Pysynphot Commissioning Report
==========================

Goals and methodology
-------------------------------

The purpose of this commissioning process was to demonstrate to the
Instruments branch, and by extension other potential pysynphot users,
that the answers produced by pysynphot are at least as accurate as
those produced by synphot.

Because synphot has known deficiencies, and pysynphot was developed in
part to address those deficiencies, we began by comparing synphot and
pysynphot results, but examined cases that failed this comparison to
determine whether the differences could be explained by known
differences in the two packages. If so, the outcome was deemed
acceptable; if not, further investigation was undertaken to determine
which package was less correct, producing either a bug report and
corresponding corrective action for pysynphot, or a bug report and no
further action for synphot.


Test software
-------------

Software was developed to execute the synphot and pysynphot commands
and perform the comparisons. This software evolved over time as our
comparisons were refined, and as failed tests were traced to bugs in
the test software. The details of this effort are not included in this
report, but are recorded in the change log for the test software,
located in the subversion repository with the pysynphot code under
test/commissioning. The test sets are also stored in this repository.

Test sets
-------------

The largest test set was derived from the existing set of ETC
regression tests for ACS, NICMOS, STIS, and WFC3, as part of the
preparation for moving these ETCs to use pysynphot. (No similar set
was derived for COS because its ETC was already using pysynphot and
its regression tests had already passed.) Each ETC test case resulted
in multiple (py)synphot calls; after removing obvious duplicates in
function/obsmode/spectrum space, these became the ETC-based test set.

However, this test set was overwhelmingly large, and a smaller set was
eventually produced by selecting a representative subset for
review. 

Additional smaller test sets were defined:
   - from first principles
   - from cases with reported problems identified by INS
   - for functionality that is not exercised by the ETC, including
   more general renormalization and calcphot.effstim functionality
   - from the existing synphot regression test suite (TBD) and
   cookbook examples in the synphot manual (TBD)

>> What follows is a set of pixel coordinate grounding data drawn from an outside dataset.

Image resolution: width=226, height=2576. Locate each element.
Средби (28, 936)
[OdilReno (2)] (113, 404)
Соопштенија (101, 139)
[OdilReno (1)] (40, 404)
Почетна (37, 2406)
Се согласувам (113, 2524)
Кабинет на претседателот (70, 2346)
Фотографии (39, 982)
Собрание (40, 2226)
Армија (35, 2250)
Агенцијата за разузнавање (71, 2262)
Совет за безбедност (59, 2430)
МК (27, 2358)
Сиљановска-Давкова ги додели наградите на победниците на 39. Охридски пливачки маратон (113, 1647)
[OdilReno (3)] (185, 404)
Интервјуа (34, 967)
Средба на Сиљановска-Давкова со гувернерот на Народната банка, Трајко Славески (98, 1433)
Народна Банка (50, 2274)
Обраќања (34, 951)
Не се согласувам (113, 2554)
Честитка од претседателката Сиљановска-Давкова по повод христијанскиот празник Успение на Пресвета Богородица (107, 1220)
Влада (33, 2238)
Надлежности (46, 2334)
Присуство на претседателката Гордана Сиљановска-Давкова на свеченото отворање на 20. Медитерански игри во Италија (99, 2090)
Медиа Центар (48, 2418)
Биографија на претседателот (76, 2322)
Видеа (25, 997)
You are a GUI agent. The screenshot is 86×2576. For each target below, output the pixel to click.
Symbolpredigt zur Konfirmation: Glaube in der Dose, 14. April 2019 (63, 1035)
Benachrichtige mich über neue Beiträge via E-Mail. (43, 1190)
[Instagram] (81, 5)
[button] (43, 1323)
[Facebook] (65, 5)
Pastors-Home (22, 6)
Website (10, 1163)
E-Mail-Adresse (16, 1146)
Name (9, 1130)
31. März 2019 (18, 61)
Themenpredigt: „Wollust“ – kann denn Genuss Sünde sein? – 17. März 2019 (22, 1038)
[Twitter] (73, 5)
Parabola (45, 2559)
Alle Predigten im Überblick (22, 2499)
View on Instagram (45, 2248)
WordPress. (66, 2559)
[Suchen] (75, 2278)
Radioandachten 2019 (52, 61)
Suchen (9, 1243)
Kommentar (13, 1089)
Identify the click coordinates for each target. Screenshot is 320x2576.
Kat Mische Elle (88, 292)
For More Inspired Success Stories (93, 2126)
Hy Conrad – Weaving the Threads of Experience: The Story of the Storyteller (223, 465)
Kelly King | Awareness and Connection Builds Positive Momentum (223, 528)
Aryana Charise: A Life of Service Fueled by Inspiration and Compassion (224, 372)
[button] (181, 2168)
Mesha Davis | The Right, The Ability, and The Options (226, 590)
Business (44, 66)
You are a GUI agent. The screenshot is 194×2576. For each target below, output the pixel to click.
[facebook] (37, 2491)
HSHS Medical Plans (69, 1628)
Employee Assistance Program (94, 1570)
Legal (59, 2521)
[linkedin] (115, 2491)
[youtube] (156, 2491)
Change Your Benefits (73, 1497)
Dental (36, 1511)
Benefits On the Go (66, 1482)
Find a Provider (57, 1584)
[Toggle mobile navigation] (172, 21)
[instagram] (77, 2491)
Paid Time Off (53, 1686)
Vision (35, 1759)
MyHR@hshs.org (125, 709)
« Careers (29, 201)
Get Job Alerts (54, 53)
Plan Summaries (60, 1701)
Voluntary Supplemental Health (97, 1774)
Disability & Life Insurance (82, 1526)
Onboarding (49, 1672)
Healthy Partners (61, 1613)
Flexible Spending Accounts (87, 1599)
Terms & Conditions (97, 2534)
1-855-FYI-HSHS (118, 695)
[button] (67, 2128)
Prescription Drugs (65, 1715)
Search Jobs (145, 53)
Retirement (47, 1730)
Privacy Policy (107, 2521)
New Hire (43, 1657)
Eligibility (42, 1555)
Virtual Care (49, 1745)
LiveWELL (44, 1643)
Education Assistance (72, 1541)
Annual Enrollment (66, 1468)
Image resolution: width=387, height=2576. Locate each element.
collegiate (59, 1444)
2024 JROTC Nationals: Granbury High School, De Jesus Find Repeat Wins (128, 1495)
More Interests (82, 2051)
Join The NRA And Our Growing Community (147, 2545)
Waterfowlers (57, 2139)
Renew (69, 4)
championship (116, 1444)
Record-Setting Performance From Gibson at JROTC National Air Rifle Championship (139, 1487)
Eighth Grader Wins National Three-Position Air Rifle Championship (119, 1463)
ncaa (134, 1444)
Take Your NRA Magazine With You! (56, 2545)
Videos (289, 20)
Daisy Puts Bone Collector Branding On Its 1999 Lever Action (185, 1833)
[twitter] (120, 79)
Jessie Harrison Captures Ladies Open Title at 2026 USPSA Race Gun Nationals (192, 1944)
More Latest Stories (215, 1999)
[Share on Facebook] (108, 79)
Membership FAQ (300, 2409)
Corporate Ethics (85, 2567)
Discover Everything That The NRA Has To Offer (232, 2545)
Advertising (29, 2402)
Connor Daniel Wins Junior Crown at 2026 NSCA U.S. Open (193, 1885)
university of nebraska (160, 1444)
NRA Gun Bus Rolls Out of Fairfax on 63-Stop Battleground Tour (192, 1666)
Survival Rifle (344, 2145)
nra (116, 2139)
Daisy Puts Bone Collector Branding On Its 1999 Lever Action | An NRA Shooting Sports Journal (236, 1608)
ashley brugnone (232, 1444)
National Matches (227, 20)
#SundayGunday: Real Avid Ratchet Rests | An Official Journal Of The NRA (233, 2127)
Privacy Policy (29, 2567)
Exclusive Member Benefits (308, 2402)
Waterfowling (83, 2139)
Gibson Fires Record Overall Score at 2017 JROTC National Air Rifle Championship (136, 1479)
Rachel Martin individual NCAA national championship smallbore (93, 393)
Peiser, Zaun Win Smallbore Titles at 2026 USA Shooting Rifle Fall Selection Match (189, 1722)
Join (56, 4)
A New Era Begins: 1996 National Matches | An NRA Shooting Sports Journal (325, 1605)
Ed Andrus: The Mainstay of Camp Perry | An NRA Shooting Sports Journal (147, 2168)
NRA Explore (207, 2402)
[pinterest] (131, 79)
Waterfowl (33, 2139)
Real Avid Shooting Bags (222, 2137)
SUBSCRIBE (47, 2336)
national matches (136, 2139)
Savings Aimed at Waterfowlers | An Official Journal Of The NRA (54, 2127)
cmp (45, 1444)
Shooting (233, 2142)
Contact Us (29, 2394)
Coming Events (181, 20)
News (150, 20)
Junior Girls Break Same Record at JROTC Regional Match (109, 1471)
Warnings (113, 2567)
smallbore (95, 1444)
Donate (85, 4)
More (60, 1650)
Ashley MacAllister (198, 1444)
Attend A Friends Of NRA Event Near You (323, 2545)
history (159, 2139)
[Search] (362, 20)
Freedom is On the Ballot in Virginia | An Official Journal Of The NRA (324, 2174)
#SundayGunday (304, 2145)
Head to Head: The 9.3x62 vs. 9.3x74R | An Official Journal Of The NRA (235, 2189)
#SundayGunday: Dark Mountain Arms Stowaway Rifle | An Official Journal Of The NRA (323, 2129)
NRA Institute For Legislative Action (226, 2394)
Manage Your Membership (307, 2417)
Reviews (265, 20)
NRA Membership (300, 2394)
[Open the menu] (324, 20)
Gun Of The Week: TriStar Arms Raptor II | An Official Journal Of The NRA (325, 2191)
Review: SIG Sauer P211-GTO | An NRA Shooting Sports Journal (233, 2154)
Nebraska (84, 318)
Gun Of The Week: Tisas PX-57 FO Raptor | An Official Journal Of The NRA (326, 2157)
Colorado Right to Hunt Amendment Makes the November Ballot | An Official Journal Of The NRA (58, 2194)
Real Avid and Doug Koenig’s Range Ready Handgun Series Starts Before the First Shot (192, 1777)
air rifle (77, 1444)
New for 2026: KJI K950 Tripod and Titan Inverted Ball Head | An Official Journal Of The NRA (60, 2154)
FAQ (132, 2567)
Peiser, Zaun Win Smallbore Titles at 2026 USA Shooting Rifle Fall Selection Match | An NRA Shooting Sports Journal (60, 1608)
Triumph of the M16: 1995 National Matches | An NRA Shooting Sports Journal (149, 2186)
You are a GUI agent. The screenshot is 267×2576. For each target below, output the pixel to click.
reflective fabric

Table of tests run as a function of testcase type:

              |calcphot|calcspec|countrate|specsourcerate|thermback|
Array tests:  |        |        |         |              |         |
--------------|--------|--------|---------|--------------|---------|
testthru      |   X    |        |   X     |     X        |         |
--------------|--------|--------|---------|--------------|---------|
testcrspec    |   X    |    X   |   X     |     X        |   X     |
--------------|--------|--------|---------|--------------|---------|
testcrphotlam |        |        |   X     |     X        |         |
--------------|--------|--------|---------|--------------|---------|
testcrcounts  |        |        |   X     |     X        |         |
--------------|--------|--------|---------|--------------|---------|
              |        |        |         |              |         |
Scalar tests: |        |        |         |              |         |
--------------|--------|--------|---------|--------------|---------|
testcountrate |        |        |   X     |     X        |         |
--------------|--------|--------|---------|--------------|---------|
testefflam    |   X    |        |   X     |     X        |         |
--------------|--------|--------|---------|--------------|---------|
testthermback |        |        |         |              |   X     |
--------------|--------|--------|---------|--------------|---------|

The final test set included 15701 tests. Of these, 1456 constituted
the subset that received more careful scrutiny, as did all
testcountrate and testthru tests. Additionally, any 'extreme" failures
in a given run were reviewed.

Table of test breakdown:

Total tests     15701
Repr. subset     1456
testcountrate    1769
testthru         3218


Comparing quantities
----------------------------

For each test case (synphot function/obsmode/spectrum), several
quantities were compared, depending on the synphot functionality being
tested. Initial or intermediate quantities were compared as well as
final quantities; for example, a test case involving the countrate
functionality generated tests that compared not only the final scalar
count rate, but the throughput for the specified obsmode, the spectrum
alone, and the spectrum-throughput combination, both in counts and in
photlam (the flux unit used internally by both synphot and
pysynphot). This procedure ensured that any problems could be quickly
localized and more easily investigated.

After the initial testing period, the review procedure was modified to
investigate only cases for which the throughput or count rate
comparisons failed, and review the other quantities only as part of an
ongoing investigation. This was necessary in order to reduce the
amount of work to better match available resources. (In progress.)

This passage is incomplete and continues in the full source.